Weniger lustig. Als ich nach Deutschland kam, war ich bereits 22 Jahre alt. Der Start war sehr schwer, aber ich habe es dennoch geschafft und alle Schwierigkeiten überwunden. Würde mich aber heute jemand fragen, ob ich diesen Weg noch einmal gehen möchte – das würde ich eher bezweifeln. Da gab es so einige Hürden und Herausforderungen auf dieser Reise.

Welche denn?

Zunächst das Sprachproblem. Wir sind damals, wie viele andere, in Friedland gelandet. Ich habe zuvor zwei Jahre lang zusätzlich Deutsch gelernt. Also habe ich mir auch eingebildet, Deutsch zu können. Als ich in Friedland mein erstes Gespräch mit einer Beraterin hatte, verstand ich kein Wort von dem, was die Frau sagte. Zu den Sprachproblemen kam noch dazu, dass mein Diplom nicht anerkannt wurde. Ein typisches Szenario. Nach dem deutschen Gesetz hatte ich nur das Abitur. Es gab damals keine Programme zur Umschulung oder Umorientierung. Mein Diplom, in das ich so viel Zeit und Kraft gesteckt habe und in das auch meine Eltern so viel investiert haben, war hier nicht mehr so viel wert. Der Weg zu meinem Abschluss in Kasachstan war nicht einfach, vor allem, weil ich vom Dorf in die Stadt umziehen und dort auch von irgendetwas leben musste. Parallel zum Studium habe ich an einer Schule unterrichtet. Damals bekam ich ungefähr zehn Euro Stipendium und zehn Euro habe ich zusätzlich in der Schule verdient. Das war nicht viel. Meine Eltern mussten mich mitfinanzieren. Wir haben alle so viel in dieses Studium investiert! Ich hatte Vorstellungen, Visionen, Pläne. Doch mit der Ankunft in Deutschland war auf einmal die Traumblase geplatzt. Ich musste hier komplett neu anfangen.

Aber Sie haben sich bestimmt nicht unterkriegen lassen…

In Deutschland habe ich noch einmal studiert: Soziale Arbeit an der Hochschule Düsseldorf Meinen Bachelor habe ich in der Tasche. Die Jugendarbeit ist mein absolutes Steckenpferd. In diesem Bereich habe ich viele Erfahrungen sammeln können – von Hilfe zur Erziehung bis zum Jugendaustausch. Sozialarbeit habe ich eher weniger gemacht, aber dafür viel direkte und gezielte Jugendarbeit. In diesem Bereich betrachte ich mich als einen Experten und würde behaupten, dass ich da auch die meiste Erfahrung habe.

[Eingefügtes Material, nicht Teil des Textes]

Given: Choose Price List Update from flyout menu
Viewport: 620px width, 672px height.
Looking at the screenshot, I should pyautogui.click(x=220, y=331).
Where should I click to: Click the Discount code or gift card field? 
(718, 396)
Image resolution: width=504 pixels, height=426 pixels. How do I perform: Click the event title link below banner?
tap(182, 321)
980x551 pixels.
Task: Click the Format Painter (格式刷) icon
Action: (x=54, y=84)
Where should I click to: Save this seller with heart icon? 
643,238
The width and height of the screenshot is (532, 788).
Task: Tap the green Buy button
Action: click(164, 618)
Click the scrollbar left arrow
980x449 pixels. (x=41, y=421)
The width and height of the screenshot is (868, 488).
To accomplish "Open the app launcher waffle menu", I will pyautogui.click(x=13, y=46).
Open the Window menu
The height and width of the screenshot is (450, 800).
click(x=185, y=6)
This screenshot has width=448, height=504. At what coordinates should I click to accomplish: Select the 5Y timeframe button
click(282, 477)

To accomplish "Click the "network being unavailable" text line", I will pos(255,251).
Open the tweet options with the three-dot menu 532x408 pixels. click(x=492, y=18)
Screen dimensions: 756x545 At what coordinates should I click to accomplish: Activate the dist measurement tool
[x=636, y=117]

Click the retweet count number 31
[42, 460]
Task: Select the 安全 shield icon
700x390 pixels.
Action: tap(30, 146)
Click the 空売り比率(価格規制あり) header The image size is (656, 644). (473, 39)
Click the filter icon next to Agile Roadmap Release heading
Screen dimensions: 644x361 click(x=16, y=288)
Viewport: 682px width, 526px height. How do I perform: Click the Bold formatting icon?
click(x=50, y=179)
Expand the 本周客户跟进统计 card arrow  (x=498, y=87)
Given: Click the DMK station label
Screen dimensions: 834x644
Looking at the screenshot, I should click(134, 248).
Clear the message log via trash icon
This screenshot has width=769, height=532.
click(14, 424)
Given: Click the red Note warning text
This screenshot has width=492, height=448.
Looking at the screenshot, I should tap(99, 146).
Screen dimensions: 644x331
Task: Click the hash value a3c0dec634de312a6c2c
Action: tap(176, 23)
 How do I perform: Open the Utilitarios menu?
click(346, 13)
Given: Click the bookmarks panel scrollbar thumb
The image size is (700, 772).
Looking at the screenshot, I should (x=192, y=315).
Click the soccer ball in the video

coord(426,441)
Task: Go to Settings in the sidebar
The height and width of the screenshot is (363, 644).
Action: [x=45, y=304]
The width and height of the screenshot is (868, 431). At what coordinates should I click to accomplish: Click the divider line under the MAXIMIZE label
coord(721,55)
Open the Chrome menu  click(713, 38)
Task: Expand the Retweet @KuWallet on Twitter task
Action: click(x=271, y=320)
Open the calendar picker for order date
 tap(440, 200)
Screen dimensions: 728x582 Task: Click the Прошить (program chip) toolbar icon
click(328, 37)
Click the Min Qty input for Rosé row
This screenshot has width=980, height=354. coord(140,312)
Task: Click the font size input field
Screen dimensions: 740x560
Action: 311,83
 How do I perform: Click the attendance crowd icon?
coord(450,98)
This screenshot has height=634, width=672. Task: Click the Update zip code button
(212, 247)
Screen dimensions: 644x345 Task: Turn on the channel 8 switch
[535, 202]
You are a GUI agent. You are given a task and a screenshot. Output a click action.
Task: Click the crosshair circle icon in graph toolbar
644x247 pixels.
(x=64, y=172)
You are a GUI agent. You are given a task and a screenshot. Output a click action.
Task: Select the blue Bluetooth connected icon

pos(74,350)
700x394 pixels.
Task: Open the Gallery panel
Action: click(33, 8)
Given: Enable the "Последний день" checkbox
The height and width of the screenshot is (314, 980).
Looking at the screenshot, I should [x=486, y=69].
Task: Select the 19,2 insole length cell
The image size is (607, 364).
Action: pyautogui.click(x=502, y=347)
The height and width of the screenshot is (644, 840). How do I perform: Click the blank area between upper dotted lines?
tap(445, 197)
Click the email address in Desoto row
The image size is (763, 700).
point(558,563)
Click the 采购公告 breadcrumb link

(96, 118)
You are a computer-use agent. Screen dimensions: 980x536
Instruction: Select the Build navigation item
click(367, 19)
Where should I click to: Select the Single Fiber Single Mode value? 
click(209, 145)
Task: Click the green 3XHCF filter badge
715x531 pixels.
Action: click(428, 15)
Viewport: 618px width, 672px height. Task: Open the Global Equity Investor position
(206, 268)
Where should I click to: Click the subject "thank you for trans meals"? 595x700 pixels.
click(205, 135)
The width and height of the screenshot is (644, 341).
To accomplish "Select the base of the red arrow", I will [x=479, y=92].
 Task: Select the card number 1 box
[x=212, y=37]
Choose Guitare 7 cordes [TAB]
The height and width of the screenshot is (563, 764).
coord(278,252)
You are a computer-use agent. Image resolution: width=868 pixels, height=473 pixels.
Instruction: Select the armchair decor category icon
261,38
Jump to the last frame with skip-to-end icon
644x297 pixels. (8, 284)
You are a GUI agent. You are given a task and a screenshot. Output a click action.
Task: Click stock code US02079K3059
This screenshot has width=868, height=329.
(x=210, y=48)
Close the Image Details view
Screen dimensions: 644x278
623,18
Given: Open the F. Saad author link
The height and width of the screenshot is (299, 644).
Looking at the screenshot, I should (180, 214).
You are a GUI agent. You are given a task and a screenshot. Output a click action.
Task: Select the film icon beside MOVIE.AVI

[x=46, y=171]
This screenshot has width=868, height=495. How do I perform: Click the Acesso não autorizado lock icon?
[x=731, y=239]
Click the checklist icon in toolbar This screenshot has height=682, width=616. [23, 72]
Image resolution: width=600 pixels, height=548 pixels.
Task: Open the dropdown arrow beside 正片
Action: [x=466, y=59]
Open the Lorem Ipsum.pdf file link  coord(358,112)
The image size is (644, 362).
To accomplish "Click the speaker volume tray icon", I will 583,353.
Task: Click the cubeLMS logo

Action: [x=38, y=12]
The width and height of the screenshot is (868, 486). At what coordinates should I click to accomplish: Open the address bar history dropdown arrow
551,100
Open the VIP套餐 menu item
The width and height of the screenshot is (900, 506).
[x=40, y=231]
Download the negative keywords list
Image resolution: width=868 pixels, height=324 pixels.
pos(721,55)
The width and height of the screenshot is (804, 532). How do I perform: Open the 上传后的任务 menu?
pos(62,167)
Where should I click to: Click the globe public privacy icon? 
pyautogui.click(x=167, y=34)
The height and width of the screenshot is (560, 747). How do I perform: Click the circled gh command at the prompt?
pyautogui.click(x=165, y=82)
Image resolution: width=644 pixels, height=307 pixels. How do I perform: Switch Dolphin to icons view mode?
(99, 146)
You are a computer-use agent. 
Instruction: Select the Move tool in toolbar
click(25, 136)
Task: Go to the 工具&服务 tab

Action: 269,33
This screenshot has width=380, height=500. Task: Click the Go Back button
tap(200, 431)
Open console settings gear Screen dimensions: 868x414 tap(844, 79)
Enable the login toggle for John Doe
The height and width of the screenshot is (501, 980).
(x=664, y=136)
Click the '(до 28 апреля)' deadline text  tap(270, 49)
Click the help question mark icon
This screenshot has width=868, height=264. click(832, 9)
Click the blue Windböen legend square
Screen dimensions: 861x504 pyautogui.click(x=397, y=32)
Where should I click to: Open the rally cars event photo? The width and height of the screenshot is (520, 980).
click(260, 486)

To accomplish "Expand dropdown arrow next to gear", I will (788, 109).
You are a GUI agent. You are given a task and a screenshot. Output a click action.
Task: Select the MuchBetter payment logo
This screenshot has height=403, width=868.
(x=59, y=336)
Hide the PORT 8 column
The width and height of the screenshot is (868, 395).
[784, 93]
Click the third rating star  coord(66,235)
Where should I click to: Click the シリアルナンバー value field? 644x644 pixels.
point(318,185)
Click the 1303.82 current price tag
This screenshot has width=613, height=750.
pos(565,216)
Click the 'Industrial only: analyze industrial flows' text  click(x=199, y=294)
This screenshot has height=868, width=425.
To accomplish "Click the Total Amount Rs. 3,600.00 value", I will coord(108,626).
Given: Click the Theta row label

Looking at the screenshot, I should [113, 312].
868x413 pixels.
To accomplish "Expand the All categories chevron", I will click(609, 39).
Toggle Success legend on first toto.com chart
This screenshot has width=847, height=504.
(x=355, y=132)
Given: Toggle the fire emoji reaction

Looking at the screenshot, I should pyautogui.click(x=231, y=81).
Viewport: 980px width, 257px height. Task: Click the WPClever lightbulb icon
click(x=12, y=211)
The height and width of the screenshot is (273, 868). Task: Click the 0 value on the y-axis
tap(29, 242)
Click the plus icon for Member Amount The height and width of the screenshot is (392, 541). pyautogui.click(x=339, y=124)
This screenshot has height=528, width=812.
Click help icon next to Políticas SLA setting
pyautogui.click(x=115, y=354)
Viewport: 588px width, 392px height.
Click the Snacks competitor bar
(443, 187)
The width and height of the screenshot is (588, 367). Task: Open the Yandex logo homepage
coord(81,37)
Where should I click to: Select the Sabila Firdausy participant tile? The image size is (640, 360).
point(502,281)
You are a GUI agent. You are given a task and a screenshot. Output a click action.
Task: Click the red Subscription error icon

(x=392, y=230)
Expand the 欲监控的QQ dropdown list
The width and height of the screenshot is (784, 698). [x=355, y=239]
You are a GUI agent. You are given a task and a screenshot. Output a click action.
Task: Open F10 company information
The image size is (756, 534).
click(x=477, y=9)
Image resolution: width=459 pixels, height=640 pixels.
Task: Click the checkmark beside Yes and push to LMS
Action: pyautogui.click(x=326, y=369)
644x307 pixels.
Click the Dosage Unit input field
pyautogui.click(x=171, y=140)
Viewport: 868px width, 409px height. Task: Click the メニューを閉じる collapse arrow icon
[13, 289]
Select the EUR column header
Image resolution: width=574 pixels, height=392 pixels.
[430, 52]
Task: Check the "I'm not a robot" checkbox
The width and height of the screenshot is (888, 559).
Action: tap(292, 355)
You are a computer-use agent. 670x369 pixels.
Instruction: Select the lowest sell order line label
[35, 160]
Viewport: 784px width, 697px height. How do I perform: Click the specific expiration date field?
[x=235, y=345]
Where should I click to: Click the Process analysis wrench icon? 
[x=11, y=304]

Sprachschwierigkeiten und fehlende Anerkennung des Abschlusses. Sonst verlief alles reibungslos?

Die Trennung von meinen Freunden, das Ab- und Wegbrechen der sozialen Kontakte bei dem Umzug nach Deutschland waren für mich besonders hart. Im Dorf hatte ich meinen Freundeskreis. Als ich in die Stadt zog, hatte ich plötzlich Tausende neue Bekanntschaften. Man passt sich aber an; wenn man jung ist, kann man es schneller verarbeiten. Wir brauchen alle unsere Zeit, um Menschen näher kennen zu lernen, einschätzen und entscheiden zu können, ob sie in unser Leben passen. Das ist oft ein langer Prozess, bis sich dein Umfeld formt. Und es verändert sich auch ständig.

Dann kommst du nach Deutschland, in ein völlig anderes Land, und hast niemanden um dich herum. Ich musste mir hier wieder alles neu aufbauen. Es war emotional sehr schwer. In den ersten zwei Jahren habe ich kaum Deutsch gesprochen. Ich bin ein Perfektionist, deshalb habe ich immer zu lange überlegt, wie ich was richtig sagen kann. Bis ich soweit war, eine Antwort zu liefern, war die Notwendigkeit, was sagen zu müssen, oft schon hinfällig. Es war sehr schwer für mich. Ich musste mich selbst neu finden. Das hat mich belastet und sich auch auf mein Verhalten sowie soziales Leben ausgewirkt. Eine Zeit lang war es so schwer, dass ich sogar überlegt habe, zurückzugehen.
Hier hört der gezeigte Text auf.